May 06, 2016

Agriculture and public health focus of IIAD annual meeting

IIAD

From the Institute for Infectious Animal Diseases (IIAD)

May 5, 2016 – Industry leaders, researchers and partners from around the globe gathered last month for the 2016 Annual Meeting for the Institute for Infectious Animal Diseases (IIAD), a Department of Homeland Security (DHS) Science and Technology (S&T) Center of Excellence.
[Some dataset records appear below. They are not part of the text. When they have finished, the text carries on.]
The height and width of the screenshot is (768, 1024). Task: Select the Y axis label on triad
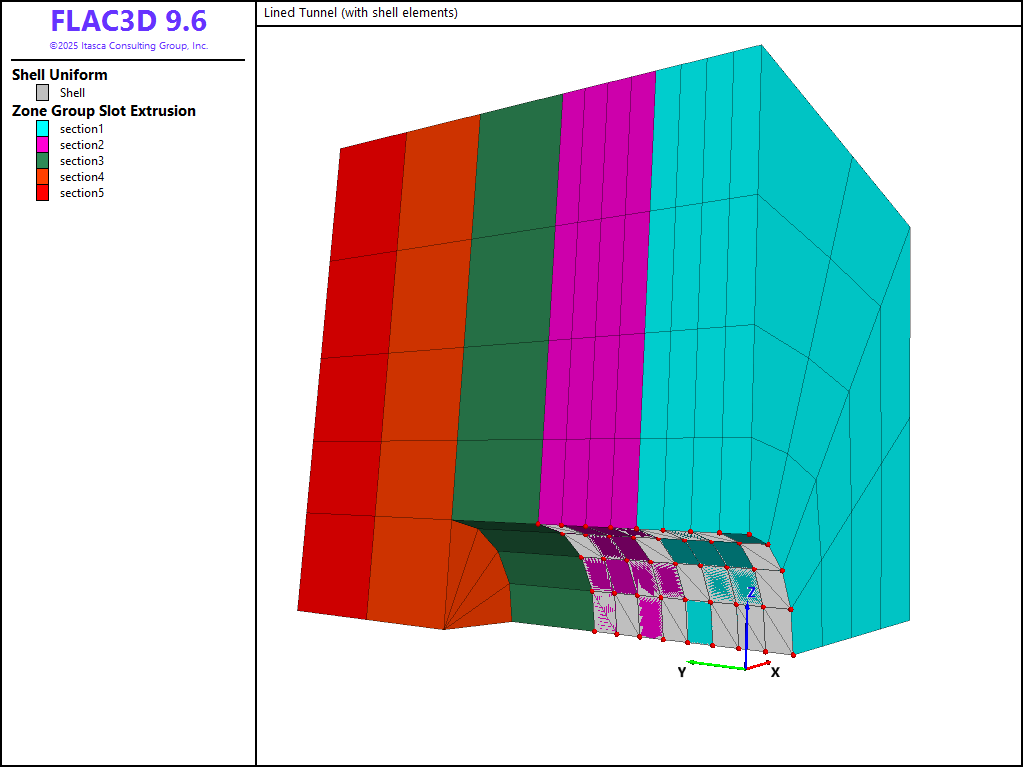click(x=682, y=673)
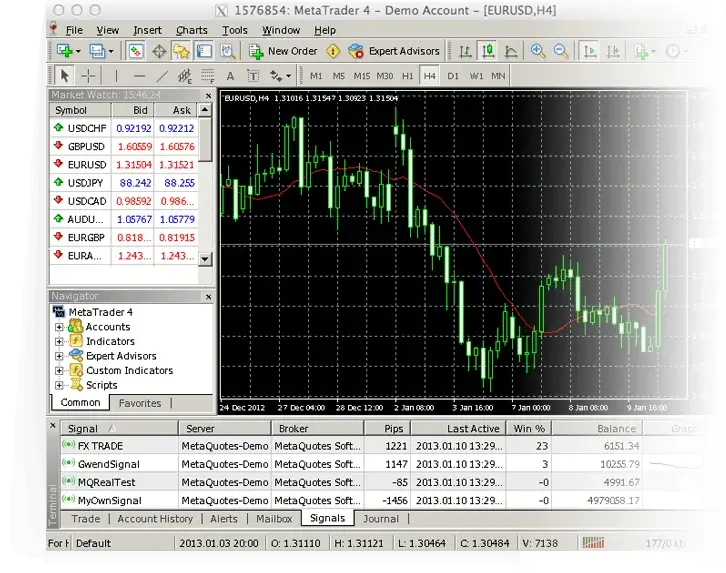726x573 pixels.
Task: Select the D1 timeframe button
Action: [x=453, y=76]

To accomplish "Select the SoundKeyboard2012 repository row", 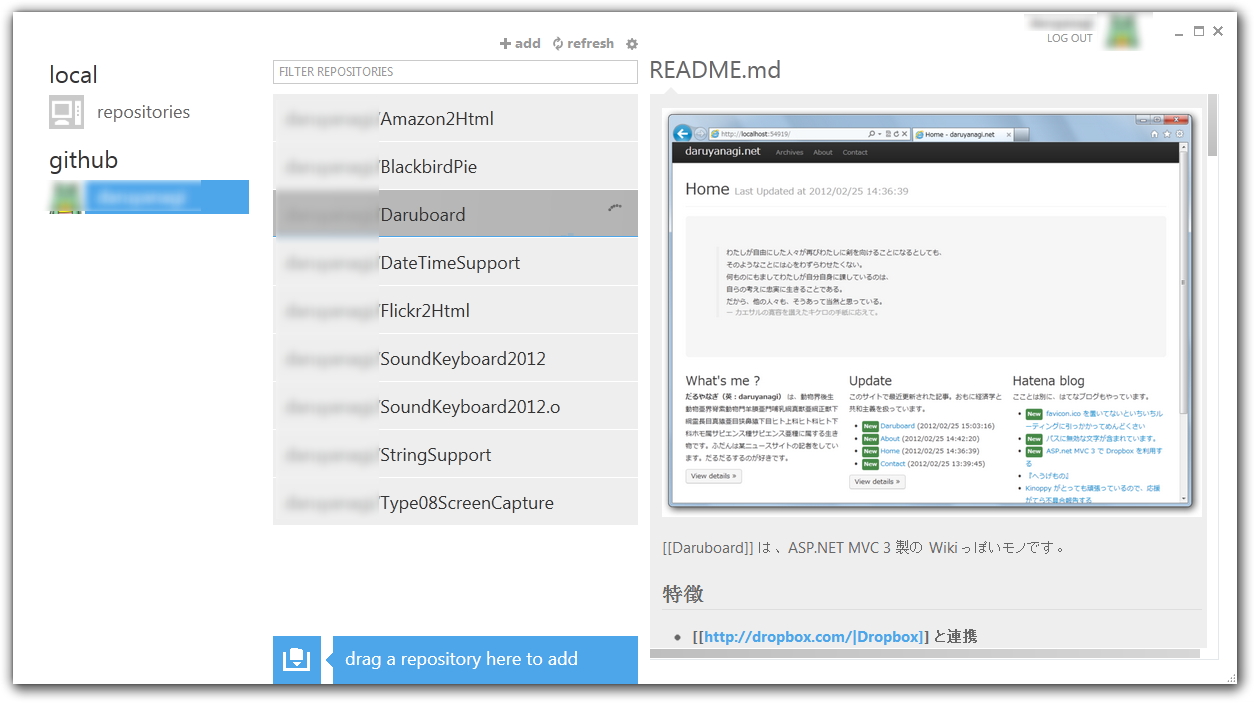I will [x=455, y=357].
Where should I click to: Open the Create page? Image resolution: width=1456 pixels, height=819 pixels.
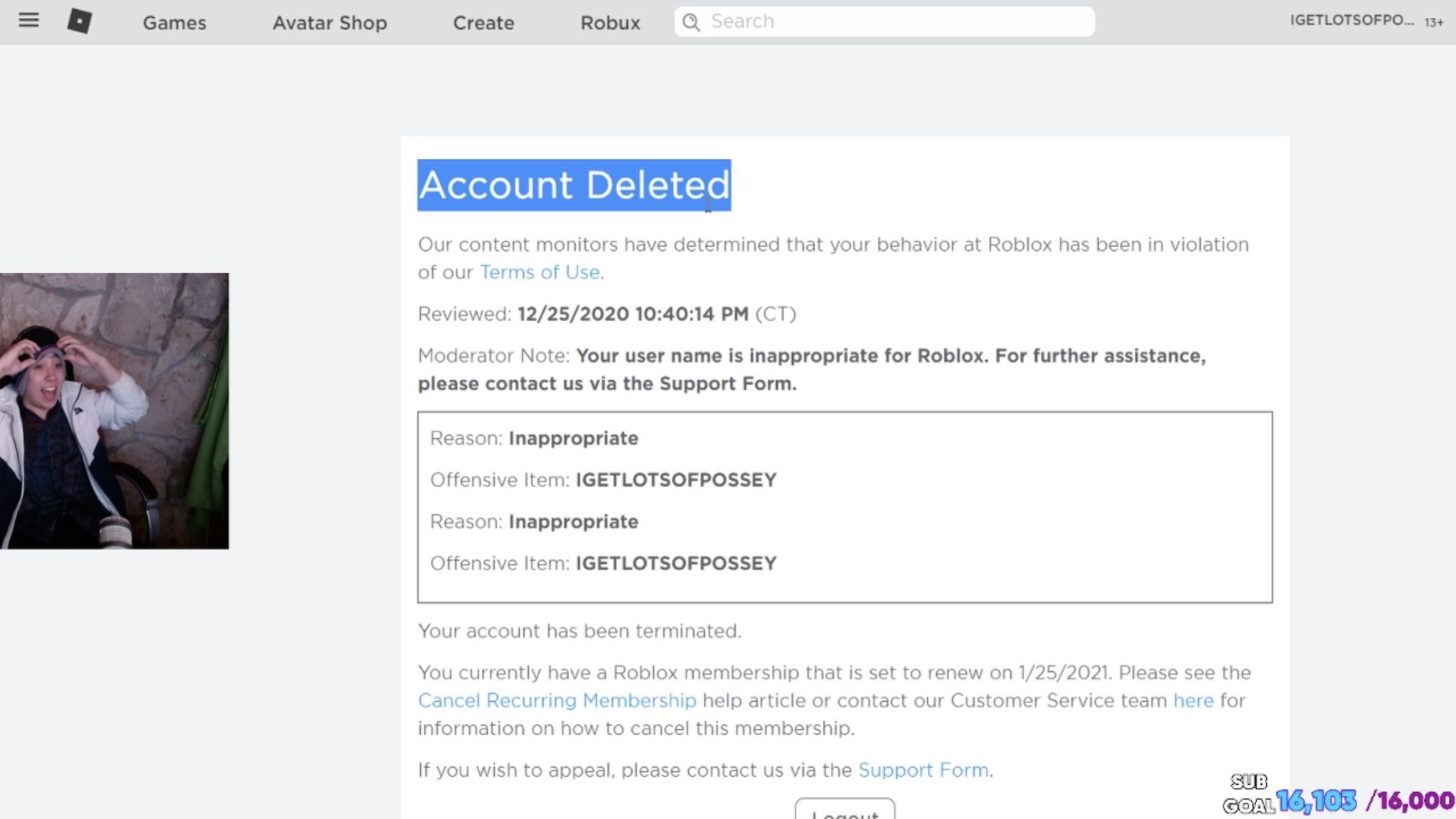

The meeting, held at the Grand Hyatt DFW in Dallas, Texas, was an opportunity for the Institute to provide an update on recent initiatives, discuss the challenges that the agriculture and public health sectors are facing and explore how to combat those challenges through partnership and collaboration.

Of the many ongoing projects at the Institute, the new developments in the AgConnect® suite of tools and “From Bench to Shop” program were specifically highlighted.

AgConnect®, a suite customizable data integration and analysis tools, was recently rebranded and has expanded to include a mobile certificate of veterinary inspection application along with specific apps supporting identified needs for organizations like the National Milk Producers Federation and the Plum Island Animal Disease Center.

“AgConnect® is a decision support system, a modular platform that integrates mobile inputs and disparate data streams, some of which were previously recorded on a back of a napkin or notebook in a truck,” said Matt Cochran, DVM, IIAD program director for AgConnect®. “There is a lot of anecdotal management of information in the animal health community; through this system, we’re changing that. We’re delivering daily use applications and giving options for beneficial changes in business practices.”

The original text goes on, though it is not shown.